What I wanted to check out is something that I have heard of. Anyway, it is still recommended by a few others.

Train your dog with cut down boxes. Start with larger area/dimensions box and cut down to maybe a foot high. Train to curl up inside for a treat. After dog can do this without a problem go to a slightly smaller area box. Give same command as before and treat. Along the way help position the dog. When helping with the tail give a command such as "tail" or whatever you want. For smaller boxes you may have to cut and tape the larger one down somewhat. -- I have heard of some people using plastic totes, but those would be for smaller dogs. 

This is two commands being taught. 
"Tuck" or "Curl" (or whatever you want to use) to fit body in a certain space.
"Tail" which can be used when dog is at a sit or down and the tail is in the way of people walking by. 

I wanted to start this with my guy when a pup, but he was too busy trying to chew on or attack the box that I gave up and never went back to. I think this would be a really good command to work on when the weather is too bad to go outside and the dog needs something to do. 

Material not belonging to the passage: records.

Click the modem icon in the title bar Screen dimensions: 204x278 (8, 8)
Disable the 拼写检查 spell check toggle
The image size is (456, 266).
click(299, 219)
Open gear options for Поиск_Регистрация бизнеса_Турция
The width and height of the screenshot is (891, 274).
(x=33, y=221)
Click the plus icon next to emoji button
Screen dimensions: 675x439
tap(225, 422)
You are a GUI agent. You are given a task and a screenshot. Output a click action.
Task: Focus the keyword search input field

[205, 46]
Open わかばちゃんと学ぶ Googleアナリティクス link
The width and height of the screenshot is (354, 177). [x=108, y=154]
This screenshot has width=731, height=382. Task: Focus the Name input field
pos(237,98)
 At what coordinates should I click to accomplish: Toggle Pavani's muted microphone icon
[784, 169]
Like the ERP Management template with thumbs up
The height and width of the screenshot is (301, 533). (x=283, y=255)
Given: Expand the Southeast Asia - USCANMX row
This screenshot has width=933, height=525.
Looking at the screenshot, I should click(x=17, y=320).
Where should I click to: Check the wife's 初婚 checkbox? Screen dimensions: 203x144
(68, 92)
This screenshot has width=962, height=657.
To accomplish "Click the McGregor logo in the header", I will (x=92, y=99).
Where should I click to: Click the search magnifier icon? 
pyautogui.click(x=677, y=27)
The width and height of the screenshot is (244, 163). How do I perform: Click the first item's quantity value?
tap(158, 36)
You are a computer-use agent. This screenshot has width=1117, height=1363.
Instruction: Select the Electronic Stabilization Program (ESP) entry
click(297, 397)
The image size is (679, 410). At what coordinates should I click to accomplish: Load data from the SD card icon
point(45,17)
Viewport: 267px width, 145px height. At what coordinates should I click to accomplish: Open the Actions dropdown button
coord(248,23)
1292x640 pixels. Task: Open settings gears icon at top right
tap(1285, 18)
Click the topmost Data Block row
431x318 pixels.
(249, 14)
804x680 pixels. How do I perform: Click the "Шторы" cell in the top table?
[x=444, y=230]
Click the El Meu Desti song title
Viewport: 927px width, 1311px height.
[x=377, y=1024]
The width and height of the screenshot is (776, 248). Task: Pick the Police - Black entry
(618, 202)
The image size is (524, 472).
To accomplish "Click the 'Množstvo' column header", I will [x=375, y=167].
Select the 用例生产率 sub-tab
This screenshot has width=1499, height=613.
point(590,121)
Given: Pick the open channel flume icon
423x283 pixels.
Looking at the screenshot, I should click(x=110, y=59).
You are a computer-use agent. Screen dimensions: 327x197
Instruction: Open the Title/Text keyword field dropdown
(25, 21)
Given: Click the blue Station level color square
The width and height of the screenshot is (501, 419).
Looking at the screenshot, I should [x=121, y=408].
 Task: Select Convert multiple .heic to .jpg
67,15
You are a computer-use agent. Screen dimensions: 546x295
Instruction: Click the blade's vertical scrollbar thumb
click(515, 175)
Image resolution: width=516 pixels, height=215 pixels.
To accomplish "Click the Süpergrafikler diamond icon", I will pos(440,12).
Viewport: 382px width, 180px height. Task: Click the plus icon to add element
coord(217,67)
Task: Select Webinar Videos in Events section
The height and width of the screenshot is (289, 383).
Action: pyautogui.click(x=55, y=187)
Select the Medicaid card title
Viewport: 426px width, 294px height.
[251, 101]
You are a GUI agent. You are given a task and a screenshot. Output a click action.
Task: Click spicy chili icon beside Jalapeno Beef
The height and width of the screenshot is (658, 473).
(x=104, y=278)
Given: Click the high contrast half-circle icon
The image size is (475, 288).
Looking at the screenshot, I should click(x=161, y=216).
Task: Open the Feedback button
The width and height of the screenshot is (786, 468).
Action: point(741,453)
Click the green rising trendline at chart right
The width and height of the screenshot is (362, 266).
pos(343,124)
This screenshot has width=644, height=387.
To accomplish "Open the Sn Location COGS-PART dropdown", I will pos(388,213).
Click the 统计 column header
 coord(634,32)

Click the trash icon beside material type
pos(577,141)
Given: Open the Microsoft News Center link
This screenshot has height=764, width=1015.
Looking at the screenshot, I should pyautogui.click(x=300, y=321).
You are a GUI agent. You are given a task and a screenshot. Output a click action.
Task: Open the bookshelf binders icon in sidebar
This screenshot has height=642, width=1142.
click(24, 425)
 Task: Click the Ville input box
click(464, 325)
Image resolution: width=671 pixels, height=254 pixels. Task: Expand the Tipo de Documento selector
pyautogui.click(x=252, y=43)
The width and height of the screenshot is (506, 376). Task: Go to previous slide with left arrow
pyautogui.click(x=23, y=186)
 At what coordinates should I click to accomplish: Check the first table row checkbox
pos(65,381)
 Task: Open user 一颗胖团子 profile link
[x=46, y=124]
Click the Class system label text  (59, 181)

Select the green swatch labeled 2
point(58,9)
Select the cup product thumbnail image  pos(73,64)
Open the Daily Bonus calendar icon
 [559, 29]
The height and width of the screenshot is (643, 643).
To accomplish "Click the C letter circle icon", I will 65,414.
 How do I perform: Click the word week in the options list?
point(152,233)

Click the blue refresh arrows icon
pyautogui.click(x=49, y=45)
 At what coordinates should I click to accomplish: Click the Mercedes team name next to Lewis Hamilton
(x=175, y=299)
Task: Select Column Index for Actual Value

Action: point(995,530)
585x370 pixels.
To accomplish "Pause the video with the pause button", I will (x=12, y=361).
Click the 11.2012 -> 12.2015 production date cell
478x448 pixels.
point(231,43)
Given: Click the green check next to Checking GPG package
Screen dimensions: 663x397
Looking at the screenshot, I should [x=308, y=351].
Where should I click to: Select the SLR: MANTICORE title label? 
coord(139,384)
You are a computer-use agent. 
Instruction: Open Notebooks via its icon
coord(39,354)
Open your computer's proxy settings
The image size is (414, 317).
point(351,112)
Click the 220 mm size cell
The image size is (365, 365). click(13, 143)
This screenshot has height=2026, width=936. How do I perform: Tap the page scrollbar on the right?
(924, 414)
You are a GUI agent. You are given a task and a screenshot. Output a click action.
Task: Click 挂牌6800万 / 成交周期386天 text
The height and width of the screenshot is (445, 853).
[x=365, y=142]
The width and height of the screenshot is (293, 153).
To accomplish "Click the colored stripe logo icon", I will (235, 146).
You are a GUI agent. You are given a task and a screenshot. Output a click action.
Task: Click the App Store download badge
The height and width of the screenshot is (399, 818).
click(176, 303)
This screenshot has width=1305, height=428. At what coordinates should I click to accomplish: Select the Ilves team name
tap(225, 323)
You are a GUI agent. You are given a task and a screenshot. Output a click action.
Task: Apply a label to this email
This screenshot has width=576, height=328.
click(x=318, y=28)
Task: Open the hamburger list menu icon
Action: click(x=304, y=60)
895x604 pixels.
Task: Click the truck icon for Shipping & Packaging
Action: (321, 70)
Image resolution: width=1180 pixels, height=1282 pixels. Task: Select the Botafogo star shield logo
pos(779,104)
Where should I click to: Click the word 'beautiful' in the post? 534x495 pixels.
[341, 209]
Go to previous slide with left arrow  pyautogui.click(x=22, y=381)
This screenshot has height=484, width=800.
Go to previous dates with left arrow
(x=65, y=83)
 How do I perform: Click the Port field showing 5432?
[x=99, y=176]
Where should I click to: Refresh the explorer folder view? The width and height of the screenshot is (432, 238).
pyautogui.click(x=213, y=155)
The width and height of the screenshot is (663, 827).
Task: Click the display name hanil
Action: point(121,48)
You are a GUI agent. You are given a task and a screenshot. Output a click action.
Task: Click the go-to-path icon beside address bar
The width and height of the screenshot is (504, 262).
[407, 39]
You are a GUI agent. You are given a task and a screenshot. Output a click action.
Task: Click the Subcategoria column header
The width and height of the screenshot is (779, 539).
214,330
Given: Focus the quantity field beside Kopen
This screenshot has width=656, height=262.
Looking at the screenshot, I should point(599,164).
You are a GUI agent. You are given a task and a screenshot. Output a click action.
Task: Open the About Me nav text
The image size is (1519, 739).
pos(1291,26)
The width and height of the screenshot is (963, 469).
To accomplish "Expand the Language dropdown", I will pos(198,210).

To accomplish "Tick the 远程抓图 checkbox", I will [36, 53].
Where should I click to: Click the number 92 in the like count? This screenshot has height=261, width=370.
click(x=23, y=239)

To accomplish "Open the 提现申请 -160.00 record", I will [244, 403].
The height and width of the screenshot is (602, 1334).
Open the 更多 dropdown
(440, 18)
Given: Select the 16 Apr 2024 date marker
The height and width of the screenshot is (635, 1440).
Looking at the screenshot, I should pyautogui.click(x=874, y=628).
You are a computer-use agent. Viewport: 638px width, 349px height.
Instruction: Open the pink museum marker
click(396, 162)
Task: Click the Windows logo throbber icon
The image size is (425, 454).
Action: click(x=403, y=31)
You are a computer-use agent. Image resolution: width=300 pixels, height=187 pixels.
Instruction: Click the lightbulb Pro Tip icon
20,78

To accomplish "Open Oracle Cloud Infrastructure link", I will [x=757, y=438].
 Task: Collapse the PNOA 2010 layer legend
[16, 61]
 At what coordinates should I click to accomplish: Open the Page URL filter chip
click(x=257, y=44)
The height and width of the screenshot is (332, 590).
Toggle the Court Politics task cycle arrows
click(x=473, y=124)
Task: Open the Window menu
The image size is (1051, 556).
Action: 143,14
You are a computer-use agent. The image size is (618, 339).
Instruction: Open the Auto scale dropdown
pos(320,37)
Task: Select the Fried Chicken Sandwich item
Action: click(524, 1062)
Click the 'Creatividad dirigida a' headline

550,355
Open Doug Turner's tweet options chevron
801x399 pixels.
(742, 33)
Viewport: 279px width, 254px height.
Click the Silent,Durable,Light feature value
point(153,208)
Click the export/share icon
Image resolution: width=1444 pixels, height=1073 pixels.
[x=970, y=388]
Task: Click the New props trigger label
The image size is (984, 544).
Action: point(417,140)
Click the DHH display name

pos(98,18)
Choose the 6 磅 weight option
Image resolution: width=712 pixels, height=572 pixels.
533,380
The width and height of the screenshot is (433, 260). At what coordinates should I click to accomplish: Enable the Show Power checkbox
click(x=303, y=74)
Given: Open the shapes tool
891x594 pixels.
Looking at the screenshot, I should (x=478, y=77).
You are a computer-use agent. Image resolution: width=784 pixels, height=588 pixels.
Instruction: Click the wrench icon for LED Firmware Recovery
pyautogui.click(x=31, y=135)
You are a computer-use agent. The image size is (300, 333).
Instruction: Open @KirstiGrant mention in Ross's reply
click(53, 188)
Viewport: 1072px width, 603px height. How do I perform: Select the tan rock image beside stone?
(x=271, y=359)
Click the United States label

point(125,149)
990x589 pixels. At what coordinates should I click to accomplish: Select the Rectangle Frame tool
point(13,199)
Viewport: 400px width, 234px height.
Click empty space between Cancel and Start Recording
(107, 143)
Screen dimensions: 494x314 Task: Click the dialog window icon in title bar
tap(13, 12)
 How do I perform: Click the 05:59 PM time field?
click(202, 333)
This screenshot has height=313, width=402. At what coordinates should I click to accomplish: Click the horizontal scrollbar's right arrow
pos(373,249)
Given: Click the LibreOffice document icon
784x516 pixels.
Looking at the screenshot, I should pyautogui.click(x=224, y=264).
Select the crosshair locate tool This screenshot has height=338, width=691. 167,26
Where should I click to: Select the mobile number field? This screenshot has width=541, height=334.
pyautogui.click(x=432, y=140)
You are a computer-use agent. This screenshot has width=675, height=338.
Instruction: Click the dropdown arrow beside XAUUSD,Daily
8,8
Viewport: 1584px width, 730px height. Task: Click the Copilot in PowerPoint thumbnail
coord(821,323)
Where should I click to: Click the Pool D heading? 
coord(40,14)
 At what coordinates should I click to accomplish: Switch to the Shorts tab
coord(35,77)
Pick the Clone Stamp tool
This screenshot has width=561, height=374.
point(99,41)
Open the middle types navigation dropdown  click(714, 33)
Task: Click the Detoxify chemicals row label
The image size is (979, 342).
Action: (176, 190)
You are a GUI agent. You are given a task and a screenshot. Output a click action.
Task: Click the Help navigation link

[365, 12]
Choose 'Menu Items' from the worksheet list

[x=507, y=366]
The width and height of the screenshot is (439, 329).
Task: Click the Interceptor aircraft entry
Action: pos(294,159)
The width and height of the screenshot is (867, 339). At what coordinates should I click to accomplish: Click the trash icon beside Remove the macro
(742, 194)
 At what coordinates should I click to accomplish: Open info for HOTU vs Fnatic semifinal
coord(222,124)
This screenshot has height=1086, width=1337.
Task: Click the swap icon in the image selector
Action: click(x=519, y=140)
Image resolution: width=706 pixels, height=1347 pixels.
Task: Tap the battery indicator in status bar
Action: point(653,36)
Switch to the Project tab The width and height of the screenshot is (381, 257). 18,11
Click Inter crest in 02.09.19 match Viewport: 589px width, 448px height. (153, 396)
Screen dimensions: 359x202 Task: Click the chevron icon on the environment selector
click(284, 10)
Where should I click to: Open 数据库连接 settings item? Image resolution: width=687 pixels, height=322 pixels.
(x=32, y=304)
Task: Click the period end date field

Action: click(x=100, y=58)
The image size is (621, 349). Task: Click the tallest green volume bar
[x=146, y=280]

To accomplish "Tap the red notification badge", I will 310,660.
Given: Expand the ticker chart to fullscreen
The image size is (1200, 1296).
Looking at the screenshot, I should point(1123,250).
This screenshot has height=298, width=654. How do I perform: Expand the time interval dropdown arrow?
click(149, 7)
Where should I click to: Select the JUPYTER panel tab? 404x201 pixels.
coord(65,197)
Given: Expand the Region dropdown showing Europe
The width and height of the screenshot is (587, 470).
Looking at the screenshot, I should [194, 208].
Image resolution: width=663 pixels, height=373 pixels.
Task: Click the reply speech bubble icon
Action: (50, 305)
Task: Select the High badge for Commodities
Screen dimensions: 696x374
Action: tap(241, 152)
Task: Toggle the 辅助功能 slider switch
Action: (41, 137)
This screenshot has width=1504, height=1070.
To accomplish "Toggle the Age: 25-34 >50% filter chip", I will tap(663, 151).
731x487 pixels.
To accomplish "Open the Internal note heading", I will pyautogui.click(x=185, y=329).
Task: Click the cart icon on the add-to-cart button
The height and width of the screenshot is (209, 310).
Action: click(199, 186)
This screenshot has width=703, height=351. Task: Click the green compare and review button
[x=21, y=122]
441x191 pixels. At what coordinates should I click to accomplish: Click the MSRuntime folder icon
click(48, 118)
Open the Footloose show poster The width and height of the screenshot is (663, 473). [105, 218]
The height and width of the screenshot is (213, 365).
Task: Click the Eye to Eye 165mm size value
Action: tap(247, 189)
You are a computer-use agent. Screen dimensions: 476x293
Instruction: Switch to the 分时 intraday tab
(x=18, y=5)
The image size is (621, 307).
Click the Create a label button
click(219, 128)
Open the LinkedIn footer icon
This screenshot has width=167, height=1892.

These two commands should help with flying, under a table at a restaurant, riding in a taxi, at a movie theater, or in a classroom or meeting room.


----------



## ILGHAUS

I have also had a friend that had her male GSD back somewhat under the seat in front of her and curl the rest of his body in her footspace, but not sure exactly how that worked. Wish I had asked her more at the time or even better for a picture. 

I know that some people have a different command when they have their dog back under something vrs. a plain "under" where the dog goes forward head first.


----------



## Deb

I think if you let them know in advance that you have a GSD service dog and will need more foot space they try to accommodate you. When I've flown with toddlers they would give me a seat at the front where I had open space in front of me. I've seen service dogs in those seats before.


----------



## Deb

Or perhaps once everyone has boarded you can ask if there are two seats together that are empty so you can move? I'm just trying to think of options for if he can't fit. I can't imagine my son trying to fit Demi, his service GSD on a plane, she's quite large.


----------



## Thecowboysgirl

Yes I have heard of using laundry baskets and the like to train a big dog to put themselves into a smaller space. If he continues to do well in his other training maybe I will mess around with it. I can't imagine how uncomfortable that would be for a long flight though. 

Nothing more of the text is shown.